Our volunteers posed with banners in various languages all with the same message NO GE FOOD. Todays demonstrations all took part in places of social importance: In front of Prague Castle in the Czech Republic; the Colosseum Rome, Italy; Stockholm, Sweden; Hungarian Parliament, Hungary; Eiffel Tower Paris, France; the Puerta de Alacalá, Madrid, Spain; the Brandenburg Gate in Berlin, the Riesenrad in Vienna, Austria and the Belém Tower, in Lisbon, Portugal.
Labelling Required
It is this consumer rejection that has led to the world's strictest labelling legislation and has forced the vast majority of EU food producers and retailers to stop using GE labelled ingredients in their own brand food products within the EU.

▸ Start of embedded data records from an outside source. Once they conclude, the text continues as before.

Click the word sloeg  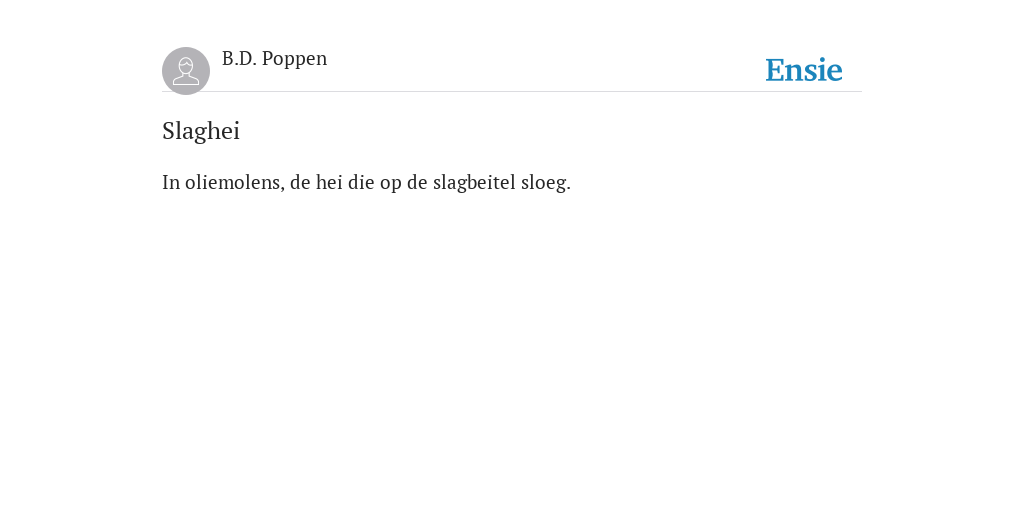pyautogui.click(x=544, y=183)
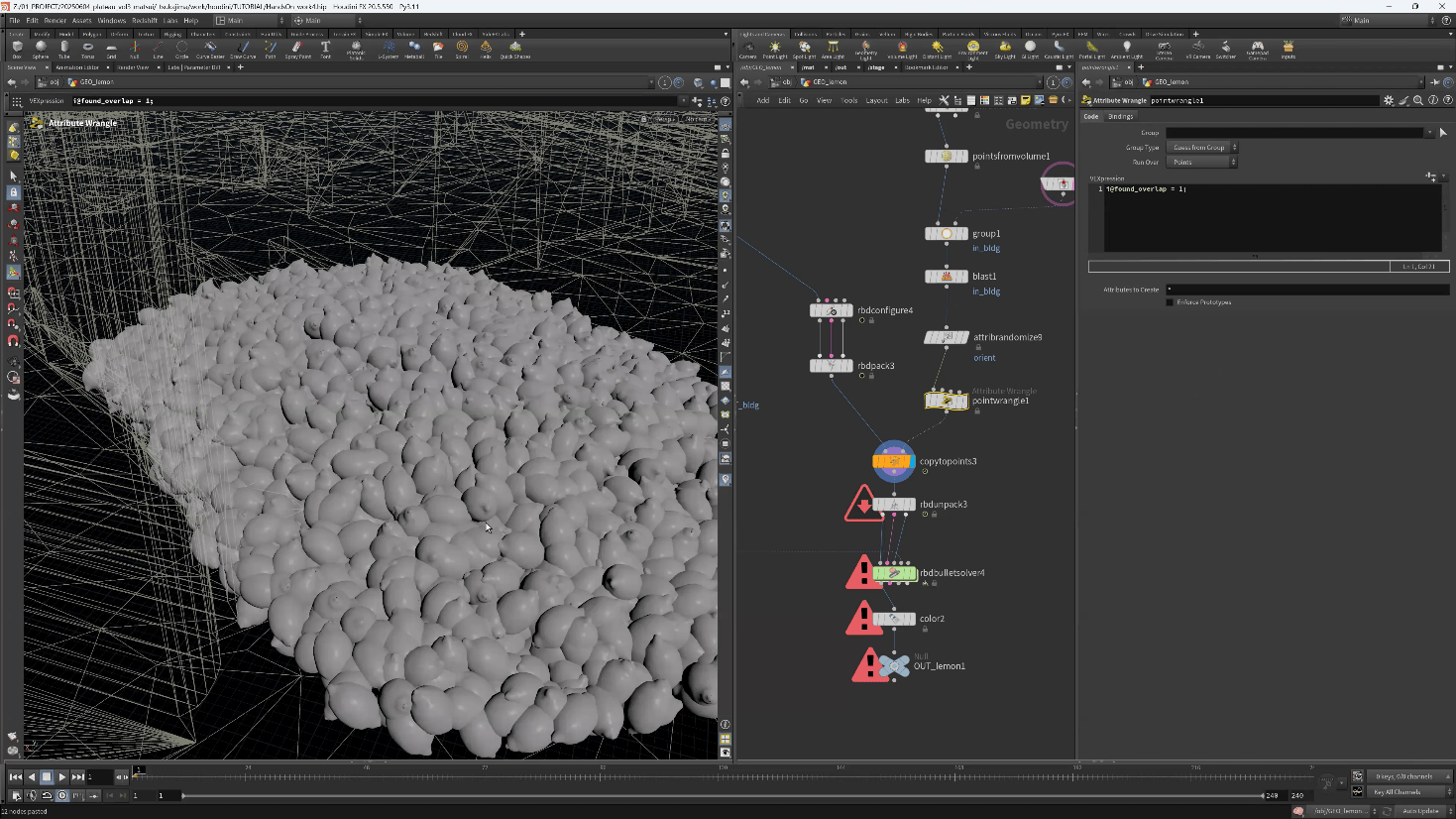Add a Point Light from the shelf

click(775, 48)
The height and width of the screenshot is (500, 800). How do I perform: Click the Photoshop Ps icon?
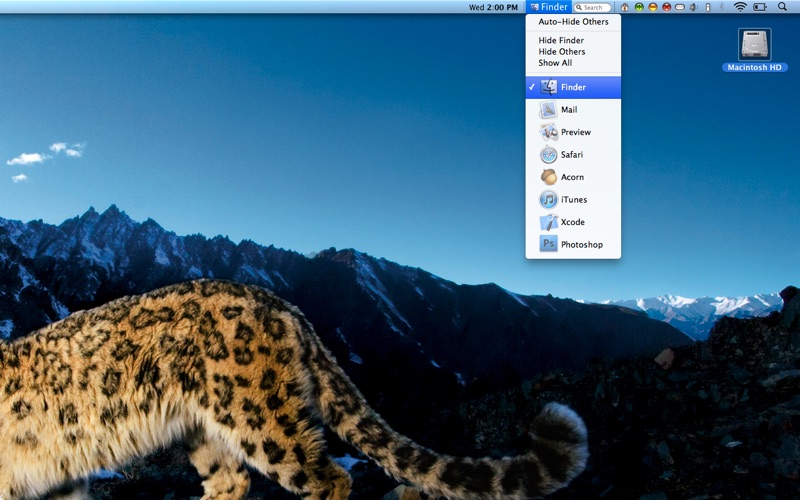pos(548,244)
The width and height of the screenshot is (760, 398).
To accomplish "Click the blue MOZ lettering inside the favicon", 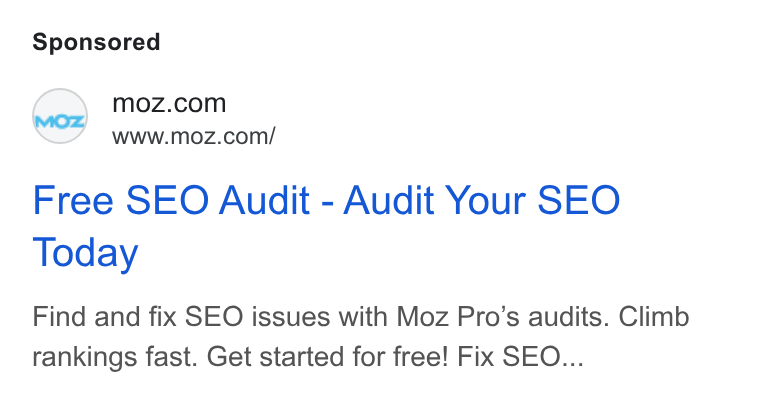I will click(60, 121).
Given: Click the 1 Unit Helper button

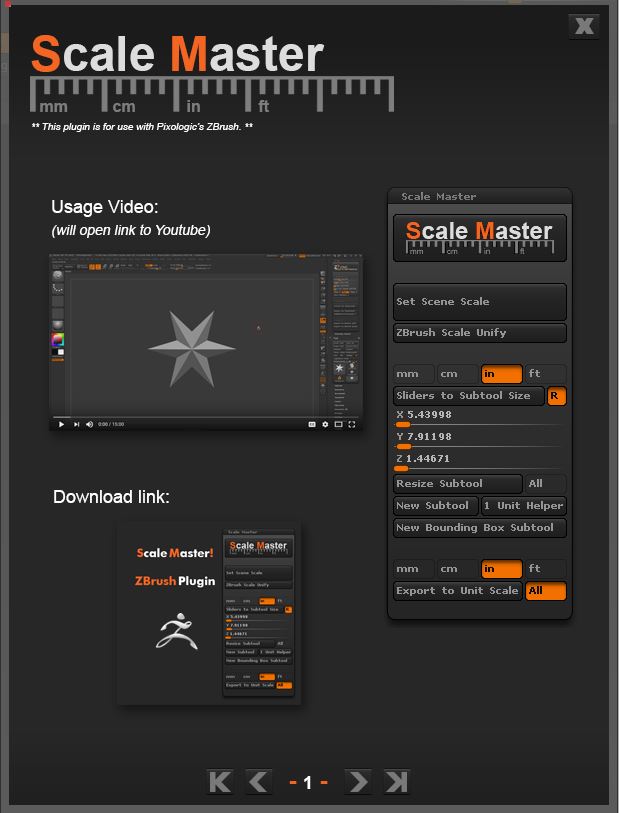Looking at the screenshot, I should point(523,505).
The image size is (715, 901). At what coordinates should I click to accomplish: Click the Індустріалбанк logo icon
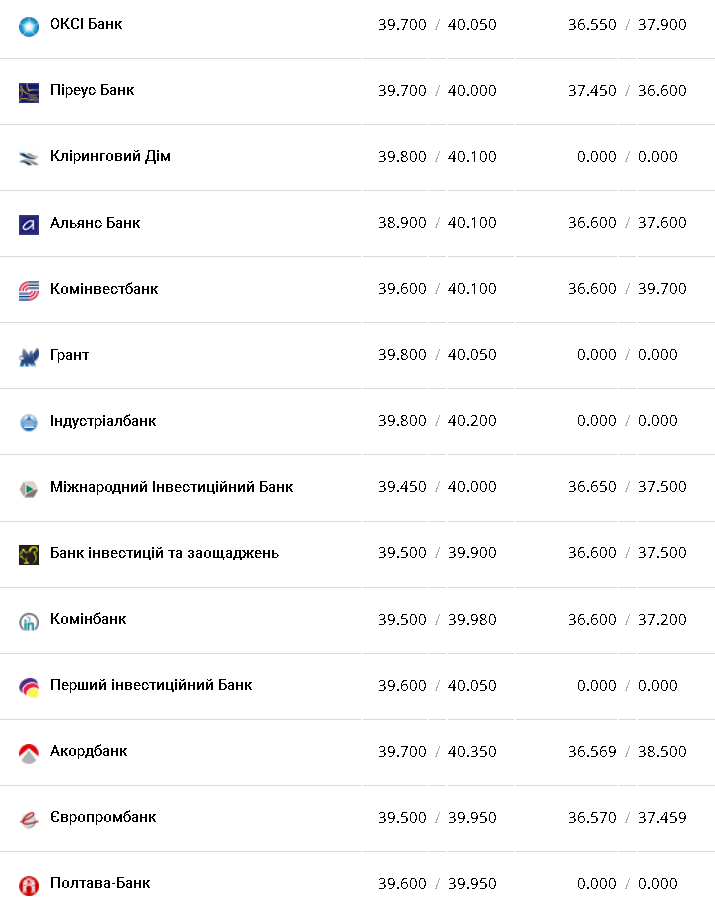coord(28,422)
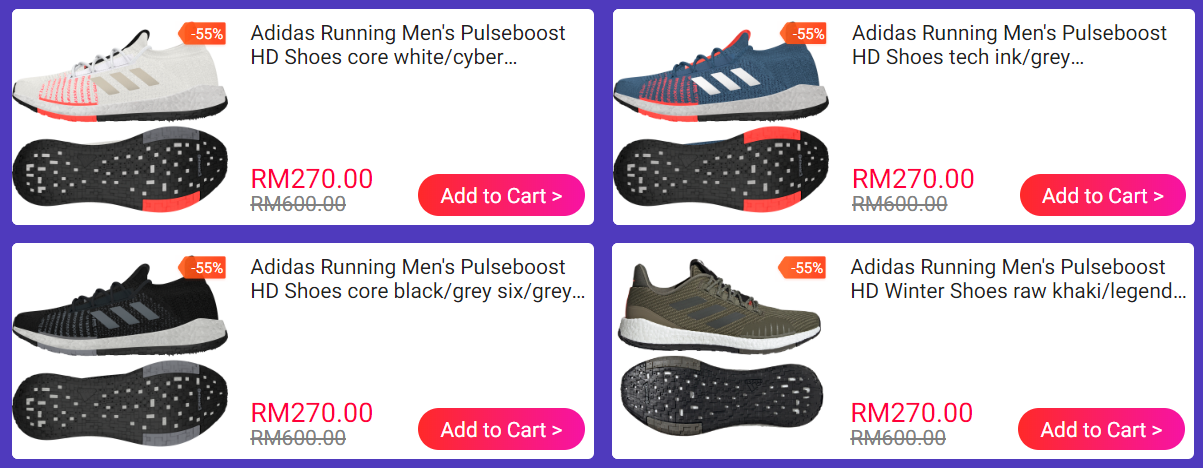Click the -55% badge on blue shoe

(805, 33)
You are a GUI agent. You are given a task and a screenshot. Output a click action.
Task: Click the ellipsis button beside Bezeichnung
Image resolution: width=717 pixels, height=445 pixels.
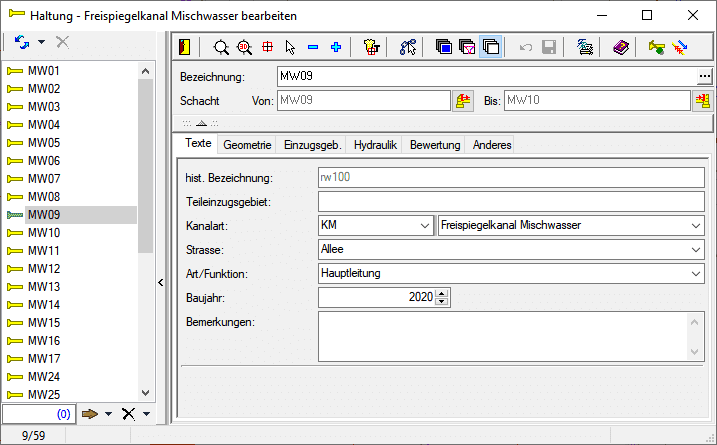click(x=704, y=77)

However there is still a major failing in the law, food products made from animals fed on GE do not have to be labelled. Currently, between 20-30 percent of animal feed is GE. As such our offices in the UK and Germany have been targeting dairy companies in a bid to get them to change their policies. This loophole needs to be closed immediately and allow real consumer choice to be extended also to meat and dairy produce.
"Dumping millions of tons of GE crops unseen into animal feed is a dangerous experiment. The meat and diary industry should take immediate action to source guaranteed GE free animal feed, which is in plentiful supply," added Martina Holbach, our International GE campaigner.
Roughly 20 million tons of GE soya and GE maize were imported into the EU last year, mainly for use as feed for the meat and dairy industry. The new GE labelling legislation requires that animal feed needs to be labelled when it contains GMOs.
Furthermore, the EU Commission is currently planning to allow 0.3 - 0.7 percent GE contamination in conventional seeds. The Directive would allow for 0.3-0.5 percent of GMOs to be present in all conventional and organic seeds, without farmers even knowing about it. Legalising GE contamination of the seed stock at the very beginning of the food chain would not only substantially drive up the costs of GE-free food and agriculture. There would be little to no chance for the 'co-existence' between GE and non-GE farming.